▸ **THE PROBLEM**
Pull out each line of the records holding the string "Open".

[THE RECORDS — start]

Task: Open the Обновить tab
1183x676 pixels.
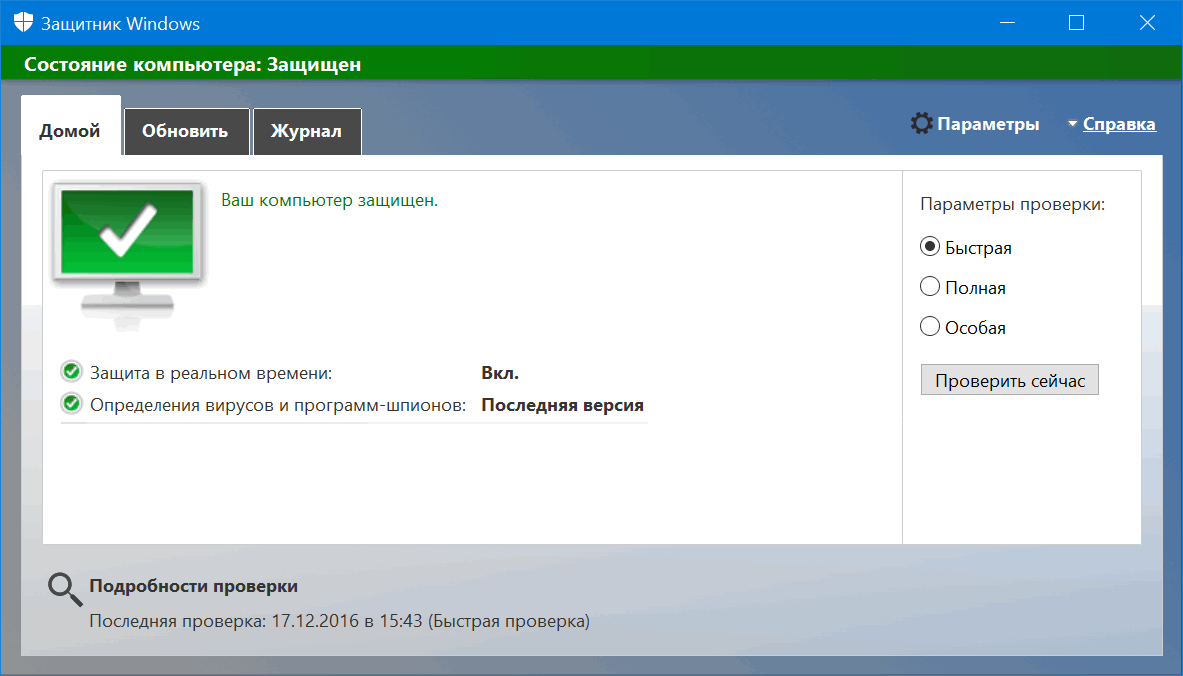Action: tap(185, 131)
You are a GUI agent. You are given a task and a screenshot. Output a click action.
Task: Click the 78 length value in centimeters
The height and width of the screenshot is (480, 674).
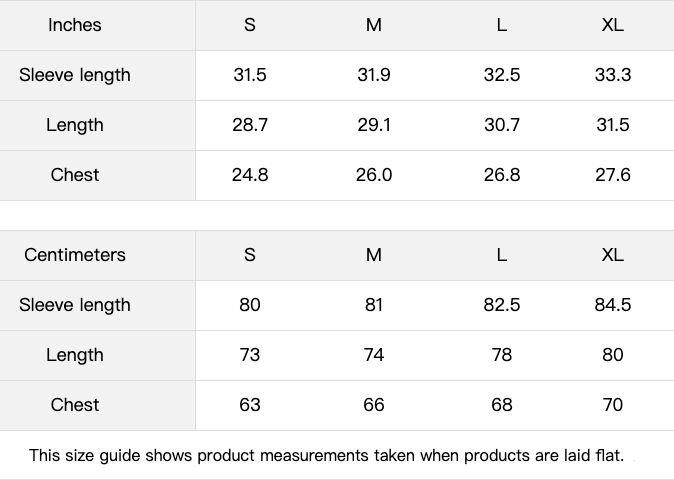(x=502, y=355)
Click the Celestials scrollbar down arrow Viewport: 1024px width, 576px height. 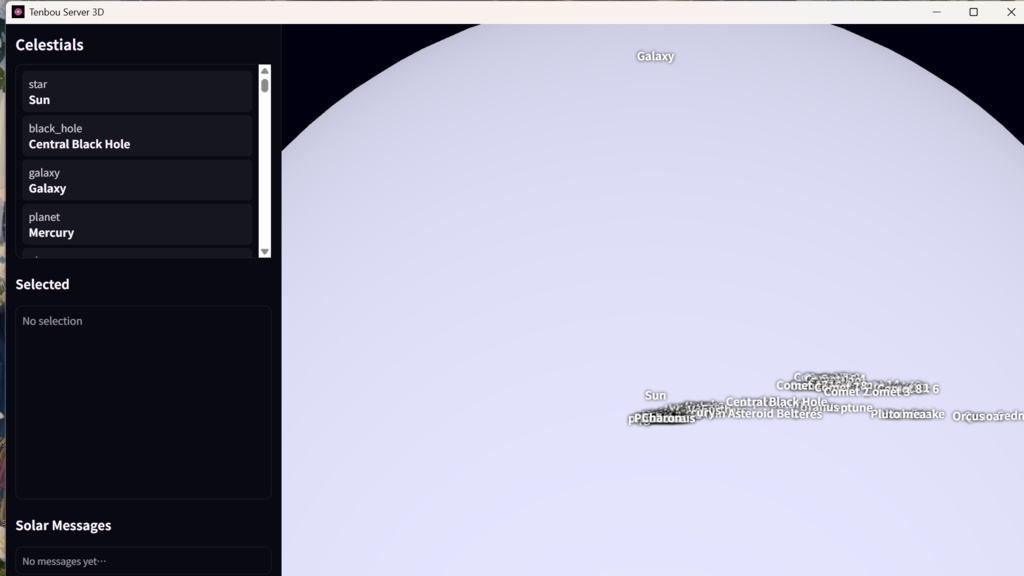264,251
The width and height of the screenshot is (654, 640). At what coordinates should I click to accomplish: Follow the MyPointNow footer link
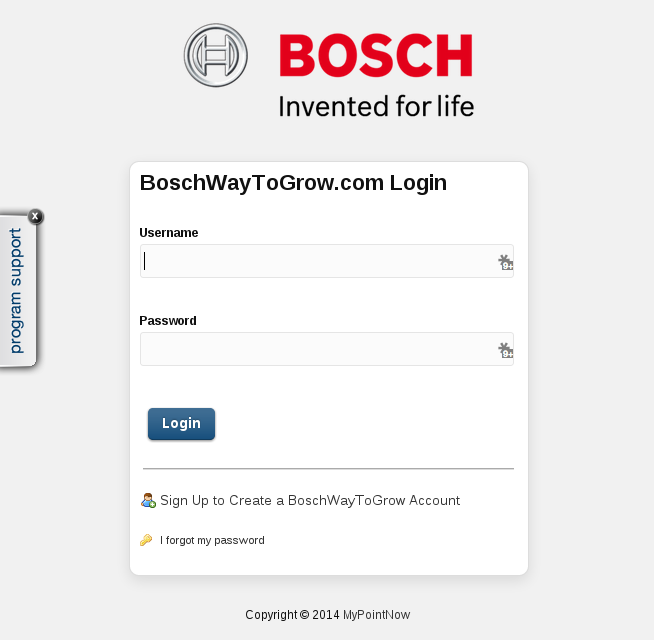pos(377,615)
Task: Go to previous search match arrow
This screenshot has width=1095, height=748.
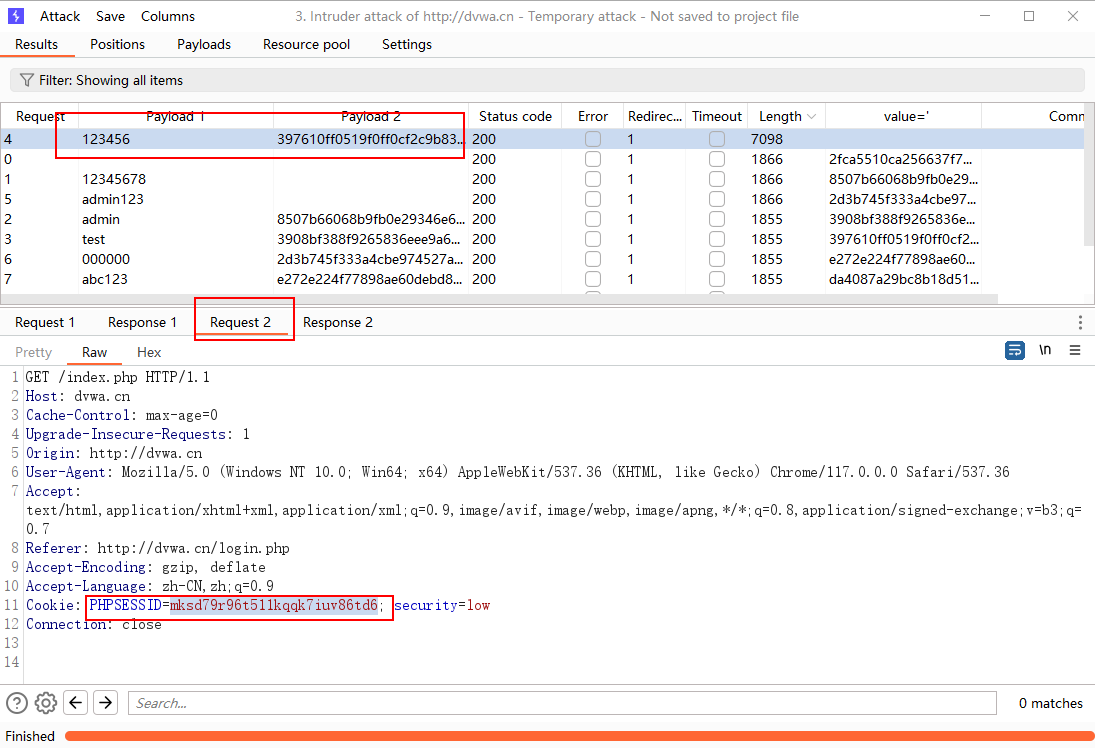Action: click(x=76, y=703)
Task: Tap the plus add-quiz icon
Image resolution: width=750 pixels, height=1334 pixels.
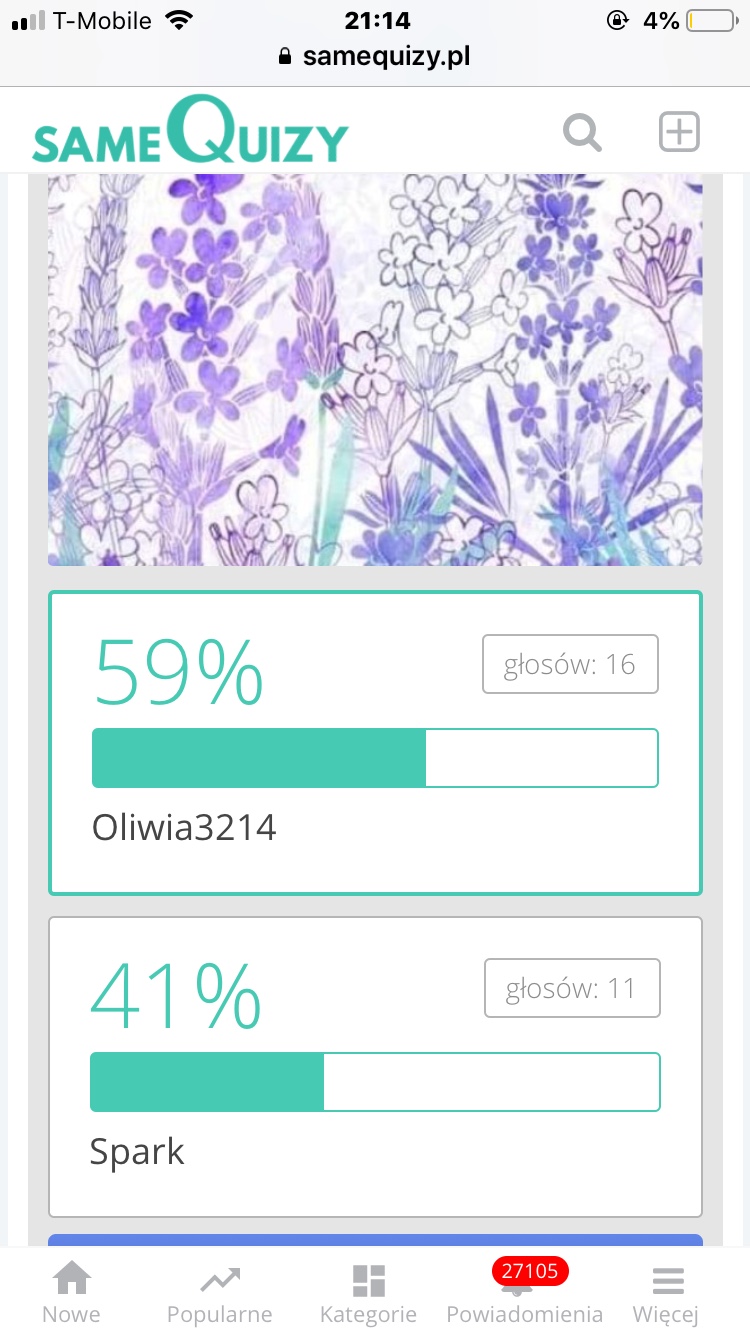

[THE RECORDS — finish]
[THE RECORDS — start]

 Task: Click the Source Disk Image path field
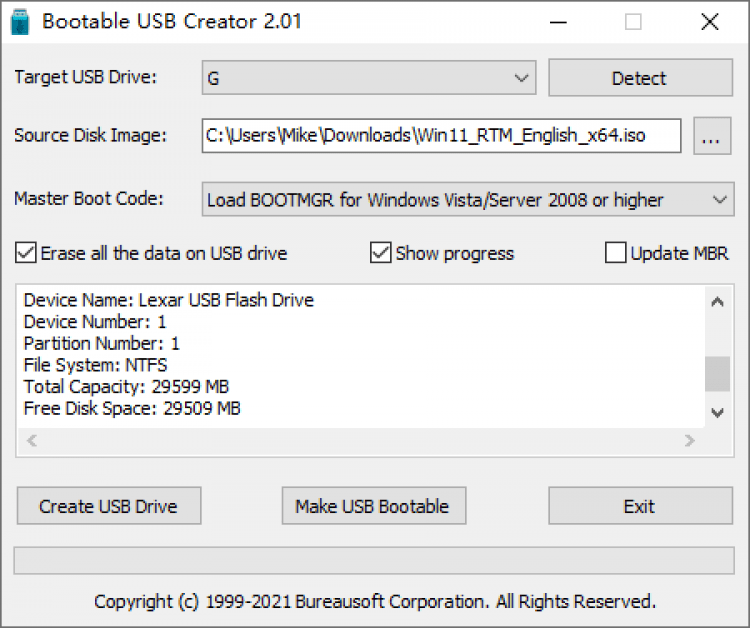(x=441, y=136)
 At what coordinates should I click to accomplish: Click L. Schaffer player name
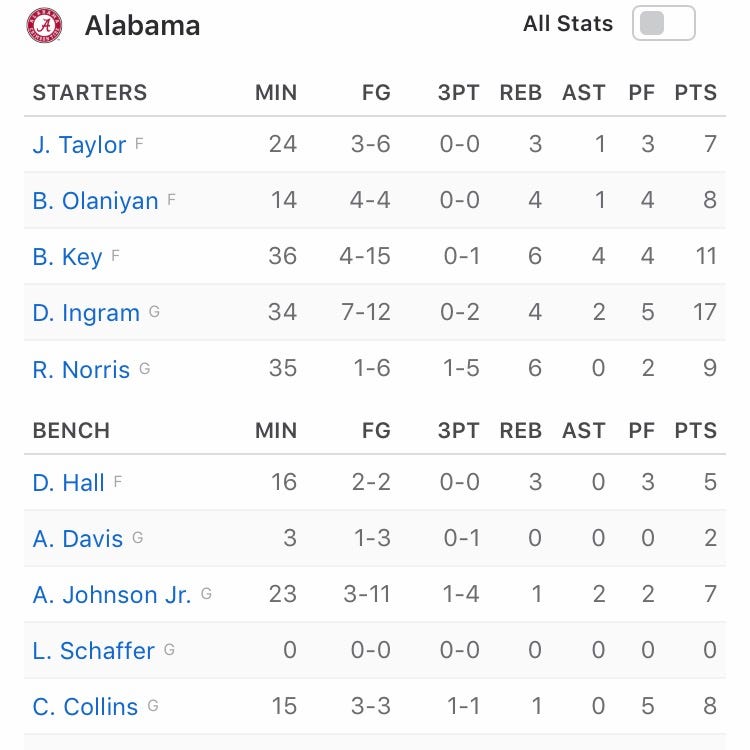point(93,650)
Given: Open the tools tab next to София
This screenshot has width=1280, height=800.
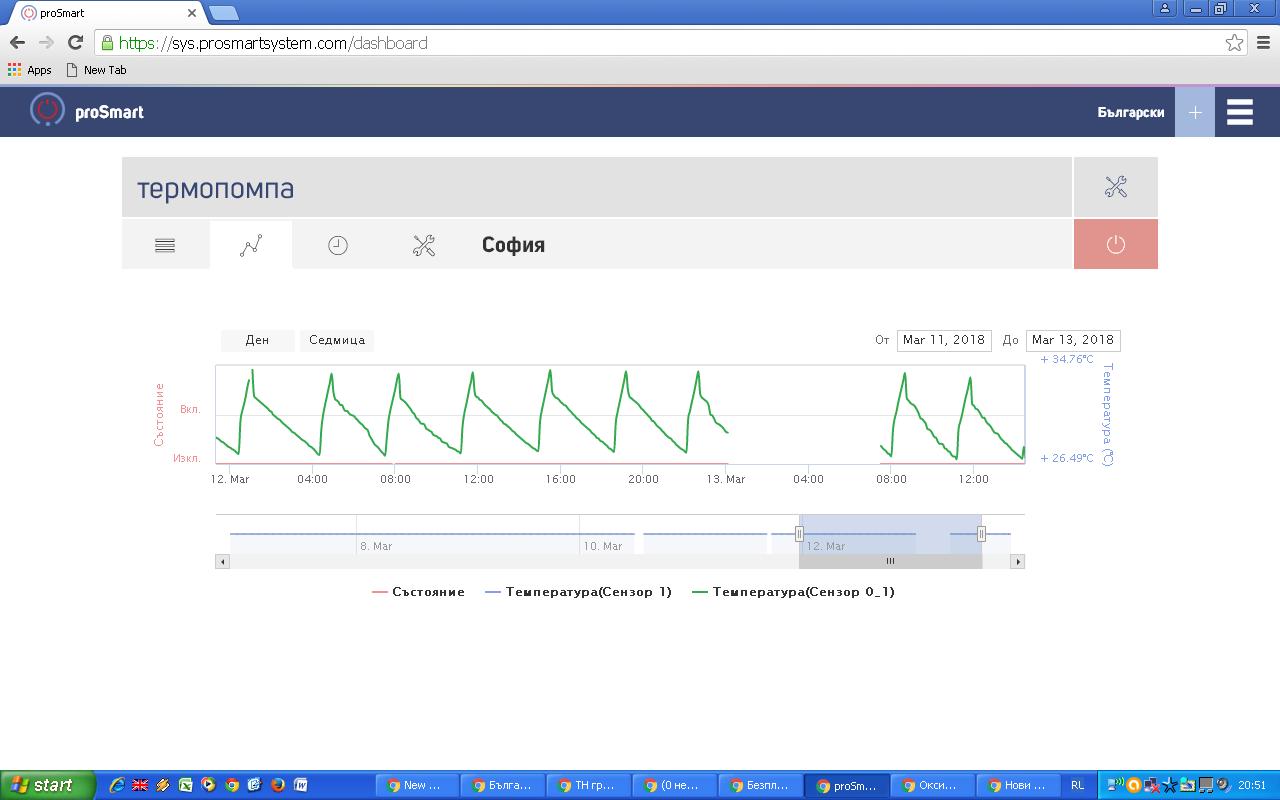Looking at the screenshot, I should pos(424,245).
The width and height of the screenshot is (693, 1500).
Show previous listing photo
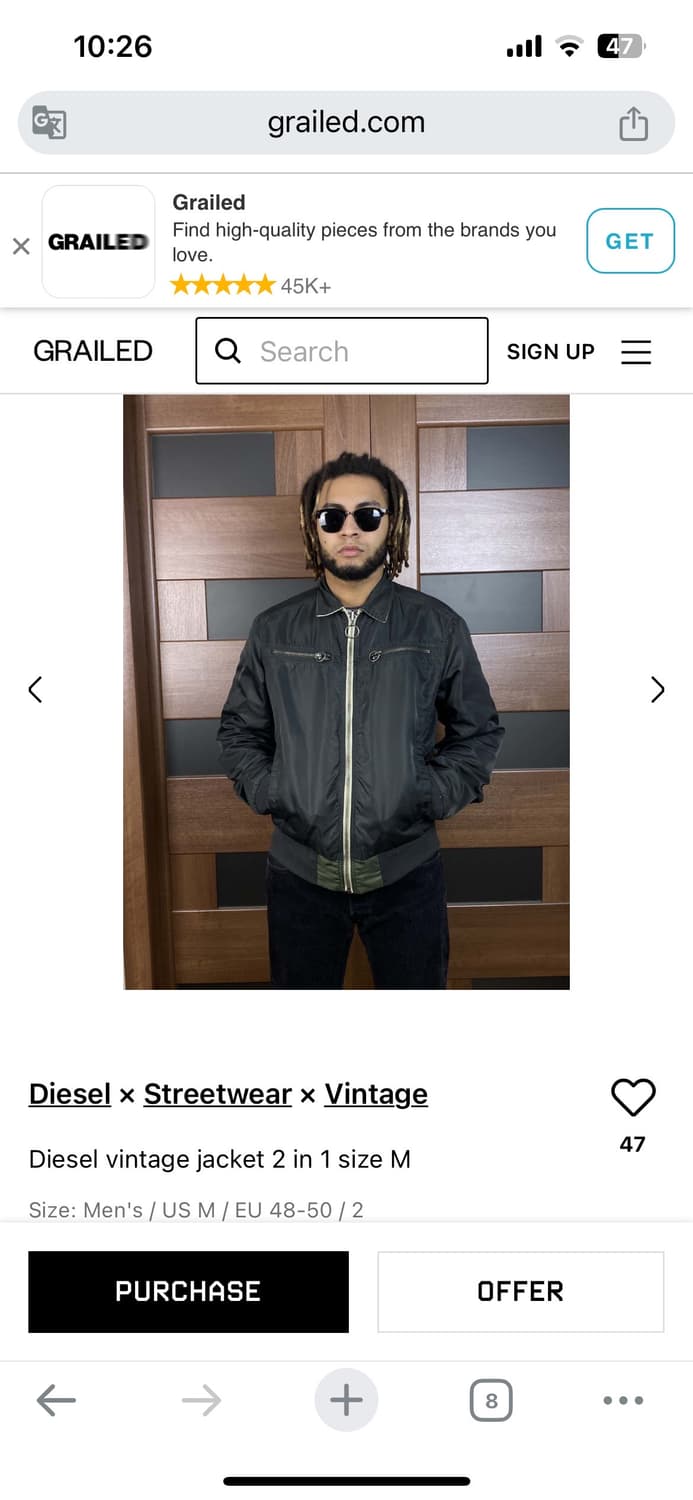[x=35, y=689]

[THE RECORDS — finish]

▸ **ANSWER BELOW**
Task: Open the Обновить tab
Given: Open the tools tab next to София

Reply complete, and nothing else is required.